• Task item: Output only the lines of the entries that follow, starting at the one with "The height and width of the screenshot is (390, 600)." and running down to the one with "Given: View the 105 Retweets list", both included and unchanged.

• Stored records:
• • • • • • •

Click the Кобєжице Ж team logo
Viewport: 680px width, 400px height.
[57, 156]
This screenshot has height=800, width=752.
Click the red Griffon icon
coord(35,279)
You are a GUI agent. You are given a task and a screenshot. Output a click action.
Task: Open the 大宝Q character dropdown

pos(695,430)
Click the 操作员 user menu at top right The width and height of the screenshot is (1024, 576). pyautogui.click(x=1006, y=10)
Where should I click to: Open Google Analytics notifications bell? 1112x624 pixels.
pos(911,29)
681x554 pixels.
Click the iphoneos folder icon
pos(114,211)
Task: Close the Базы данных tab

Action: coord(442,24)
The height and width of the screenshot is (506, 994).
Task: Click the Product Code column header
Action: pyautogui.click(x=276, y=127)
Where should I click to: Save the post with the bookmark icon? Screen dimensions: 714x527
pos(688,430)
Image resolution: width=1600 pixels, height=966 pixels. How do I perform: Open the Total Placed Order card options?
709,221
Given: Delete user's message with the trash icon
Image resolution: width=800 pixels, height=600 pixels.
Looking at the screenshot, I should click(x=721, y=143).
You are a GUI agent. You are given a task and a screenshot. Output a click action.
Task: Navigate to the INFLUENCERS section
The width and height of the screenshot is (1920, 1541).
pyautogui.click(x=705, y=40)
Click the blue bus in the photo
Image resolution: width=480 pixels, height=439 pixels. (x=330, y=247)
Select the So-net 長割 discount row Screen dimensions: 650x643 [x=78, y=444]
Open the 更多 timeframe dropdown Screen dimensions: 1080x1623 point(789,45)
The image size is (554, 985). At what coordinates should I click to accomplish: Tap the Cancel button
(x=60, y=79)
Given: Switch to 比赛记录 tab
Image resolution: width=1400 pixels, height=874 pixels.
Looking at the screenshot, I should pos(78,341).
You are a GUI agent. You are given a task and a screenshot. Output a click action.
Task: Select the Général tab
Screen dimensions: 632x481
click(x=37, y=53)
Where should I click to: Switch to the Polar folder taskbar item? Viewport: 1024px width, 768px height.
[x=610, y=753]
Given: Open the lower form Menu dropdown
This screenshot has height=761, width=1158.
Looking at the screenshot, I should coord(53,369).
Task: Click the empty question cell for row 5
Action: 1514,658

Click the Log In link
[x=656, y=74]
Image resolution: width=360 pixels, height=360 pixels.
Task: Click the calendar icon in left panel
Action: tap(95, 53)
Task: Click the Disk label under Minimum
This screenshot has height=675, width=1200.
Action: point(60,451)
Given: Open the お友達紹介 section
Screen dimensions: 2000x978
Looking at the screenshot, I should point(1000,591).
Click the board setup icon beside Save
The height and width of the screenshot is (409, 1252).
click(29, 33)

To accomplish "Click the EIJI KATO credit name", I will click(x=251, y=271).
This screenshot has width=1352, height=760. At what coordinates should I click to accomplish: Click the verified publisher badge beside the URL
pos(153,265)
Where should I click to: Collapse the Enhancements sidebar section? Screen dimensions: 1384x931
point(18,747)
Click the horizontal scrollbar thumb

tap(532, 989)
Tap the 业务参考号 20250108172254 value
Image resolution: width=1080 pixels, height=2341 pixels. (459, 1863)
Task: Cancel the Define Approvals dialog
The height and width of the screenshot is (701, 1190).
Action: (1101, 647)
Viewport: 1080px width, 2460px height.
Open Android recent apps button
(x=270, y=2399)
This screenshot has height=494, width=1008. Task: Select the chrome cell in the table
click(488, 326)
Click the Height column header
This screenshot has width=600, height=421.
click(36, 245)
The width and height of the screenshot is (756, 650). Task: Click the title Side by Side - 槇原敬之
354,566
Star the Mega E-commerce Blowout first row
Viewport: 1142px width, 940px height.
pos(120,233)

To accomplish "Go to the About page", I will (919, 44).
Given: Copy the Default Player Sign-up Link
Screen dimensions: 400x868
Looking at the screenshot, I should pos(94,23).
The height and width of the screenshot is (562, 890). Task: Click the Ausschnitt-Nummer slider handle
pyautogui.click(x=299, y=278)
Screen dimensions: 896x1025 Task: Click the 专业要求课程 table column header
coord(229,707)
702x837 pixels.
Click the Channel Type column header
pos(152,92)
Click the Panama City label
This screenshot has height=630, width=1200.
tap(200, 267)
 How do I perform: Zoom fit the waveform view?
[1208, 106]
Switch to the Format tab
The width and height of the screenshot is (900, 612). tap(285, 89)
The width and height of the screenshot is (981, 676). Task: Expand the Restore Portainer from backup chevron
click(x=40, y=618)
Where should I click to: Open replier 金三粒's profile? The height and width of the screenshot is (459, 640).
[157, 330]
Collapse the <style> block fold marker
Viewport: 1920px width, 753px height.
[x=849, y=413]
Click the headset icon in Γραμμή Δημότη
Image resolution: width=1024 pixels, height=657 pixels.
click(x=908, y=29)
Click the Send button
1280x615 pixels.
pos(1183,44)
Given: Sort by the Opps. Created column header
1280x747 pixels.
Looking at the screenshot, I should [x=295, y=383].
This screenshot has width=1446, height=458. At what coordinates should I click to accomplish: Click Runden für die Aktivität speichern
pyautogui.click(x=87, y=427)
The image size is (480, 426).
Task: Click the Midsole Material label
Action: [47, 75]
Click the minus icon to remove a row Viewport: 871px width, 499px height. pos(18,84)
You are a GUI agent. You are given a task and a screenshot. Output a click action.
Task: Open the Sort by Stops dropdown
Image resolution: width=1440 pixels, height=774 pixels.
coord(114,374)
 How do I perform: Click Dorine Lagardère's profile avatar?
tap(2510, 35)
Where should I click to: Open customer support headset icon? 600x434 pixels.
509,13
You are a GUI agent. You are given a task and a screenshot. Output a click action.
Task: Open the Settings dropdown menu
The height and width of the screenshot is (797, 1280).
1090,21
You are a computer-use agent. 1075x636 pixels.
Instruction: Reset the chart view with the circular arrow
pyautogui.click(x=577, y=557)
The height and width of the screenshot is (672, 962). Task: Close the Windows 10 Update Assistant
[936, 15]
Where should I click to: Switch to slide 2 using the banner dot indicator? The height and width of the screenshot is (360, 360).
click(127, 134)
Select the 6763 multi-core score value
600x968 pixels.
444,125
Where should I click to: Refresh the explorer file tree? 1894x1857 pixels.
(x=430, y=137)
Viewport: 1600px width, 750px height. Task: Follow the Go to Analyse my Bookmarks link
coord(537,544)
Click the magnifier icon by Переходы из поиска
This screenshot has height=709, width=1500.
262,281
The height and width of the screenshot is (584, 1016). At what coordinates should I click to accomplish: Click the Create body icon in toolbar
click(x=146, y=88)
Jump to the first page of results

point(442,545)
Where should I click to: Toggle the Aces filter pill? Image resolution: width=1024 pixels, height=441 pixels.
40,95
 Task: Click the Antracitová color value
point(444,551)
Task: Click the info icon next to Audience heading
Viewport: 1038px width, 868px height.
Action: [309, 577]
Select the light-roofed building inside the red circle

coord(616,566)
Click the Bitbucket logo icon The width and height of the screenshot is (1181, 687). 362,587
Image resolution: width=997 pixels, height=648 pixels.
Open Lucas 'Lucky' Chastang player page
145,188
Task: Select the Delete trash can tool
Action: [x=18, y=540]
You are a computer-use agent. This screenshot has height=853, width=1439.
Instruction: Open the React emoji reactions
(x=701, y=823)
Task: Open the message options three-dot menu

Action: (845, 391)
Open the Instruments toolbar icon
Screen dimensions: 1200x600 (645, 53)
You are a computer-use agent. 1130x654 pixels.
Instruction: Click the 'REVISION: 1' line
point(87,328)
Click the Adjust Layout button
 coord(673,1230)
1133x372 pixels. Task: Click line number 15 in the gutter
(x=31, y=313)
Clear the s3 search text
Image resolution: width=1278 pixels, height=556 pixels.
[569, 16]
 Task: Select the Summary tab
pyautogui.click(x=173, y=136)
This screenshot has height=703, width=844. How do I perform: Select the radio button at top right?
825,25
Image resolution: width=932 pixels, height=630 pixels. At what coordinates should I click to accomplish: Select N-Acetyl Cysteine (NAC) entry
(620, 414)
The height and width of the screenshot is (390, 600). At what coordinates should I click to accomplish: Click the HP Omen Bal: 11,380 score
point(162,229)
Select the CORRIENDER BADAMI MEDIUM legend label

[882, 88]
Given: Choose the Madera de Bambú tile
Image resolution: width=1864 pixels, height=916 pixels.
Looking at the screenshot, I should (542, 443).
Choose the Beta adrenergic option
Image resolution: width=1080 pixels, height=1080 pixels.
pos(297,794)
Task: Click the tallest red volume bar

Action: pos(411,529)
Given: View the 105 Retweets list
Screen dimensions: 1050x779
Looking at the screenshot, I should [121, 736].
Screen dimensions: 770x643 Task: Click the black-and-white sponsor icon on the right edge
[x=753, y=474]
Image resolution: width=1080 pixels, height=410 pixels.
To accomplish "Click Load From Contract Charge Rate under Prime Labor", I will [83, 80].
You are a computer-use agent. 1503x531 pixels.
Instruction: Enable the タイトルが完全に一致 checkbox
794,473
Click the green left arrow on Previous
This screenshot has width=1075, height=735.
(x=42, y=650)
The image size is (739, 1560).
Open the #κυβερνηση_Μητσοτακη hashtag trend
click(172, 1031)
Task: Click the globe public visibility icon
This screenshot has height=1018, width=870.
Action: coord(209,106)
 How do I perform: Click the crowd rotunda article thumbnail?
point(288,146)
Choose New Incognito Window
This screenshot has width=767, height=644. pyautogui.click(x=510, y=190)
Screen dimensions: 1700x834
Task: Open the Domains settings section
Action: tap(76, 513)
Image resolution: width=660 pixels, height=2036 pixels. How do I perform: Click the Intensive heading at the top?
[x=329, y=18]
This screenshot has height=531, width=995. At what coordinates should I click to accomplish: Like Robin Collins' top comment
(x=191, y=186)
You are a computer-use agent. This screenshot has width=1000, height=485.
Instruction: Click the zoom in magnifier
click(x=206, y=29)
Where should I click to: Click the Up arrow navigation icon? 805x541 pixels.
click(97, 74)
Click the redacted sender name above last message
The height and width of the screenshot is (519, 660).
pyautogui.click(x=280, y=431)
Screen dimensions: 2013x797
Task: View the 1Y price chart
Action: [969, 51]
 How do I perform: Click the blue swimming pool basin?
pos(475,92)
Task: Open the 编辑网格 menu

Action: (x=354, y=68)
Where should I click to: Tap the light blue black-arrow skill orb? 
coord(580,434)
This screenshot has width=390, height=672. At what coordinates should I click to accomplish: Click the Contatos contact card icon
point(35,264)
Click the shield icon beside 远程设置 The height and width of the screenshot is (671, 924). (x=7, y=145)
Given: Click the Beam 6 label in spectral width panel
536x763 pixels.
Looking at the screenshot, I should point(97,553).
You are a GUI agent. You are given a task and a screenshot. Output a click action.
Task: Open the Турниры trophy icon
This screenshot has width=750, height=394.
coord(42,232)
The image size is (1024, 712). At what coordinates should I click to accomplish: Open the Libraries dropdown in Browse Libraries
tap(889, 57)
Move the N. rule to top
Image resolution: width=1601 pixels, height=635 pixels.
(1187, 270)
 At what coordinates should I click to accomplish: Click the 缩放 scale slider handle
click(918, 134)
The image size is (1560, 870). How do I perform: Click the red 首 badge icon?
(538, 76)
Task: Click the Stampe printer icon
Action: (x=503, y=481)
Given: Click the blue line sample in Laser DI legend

• • • • • • •

• Expected answer:
The height and width of the screenshot is (390, 600). At what coordinates should I click to accomplish: Click the HP Omen Bal: 11,380 score
point(162,229)
Select the CORRIENDER BADAMI MEDIUM legend label

[882, 88]
Given: Choose the Madera de Bambú tile
Image resolution: width=1864 pixels, height=916 pixels.
Looking at the screenshot, I should (542, 443).
Choose the Beta adrenergic option
Image resolution: width=1080 pixels, height=1080 pixels.
pos(297,794)
Task: Click the tallest red volume bar

Action: pos(411,529)
Given: View the 105 Retweets list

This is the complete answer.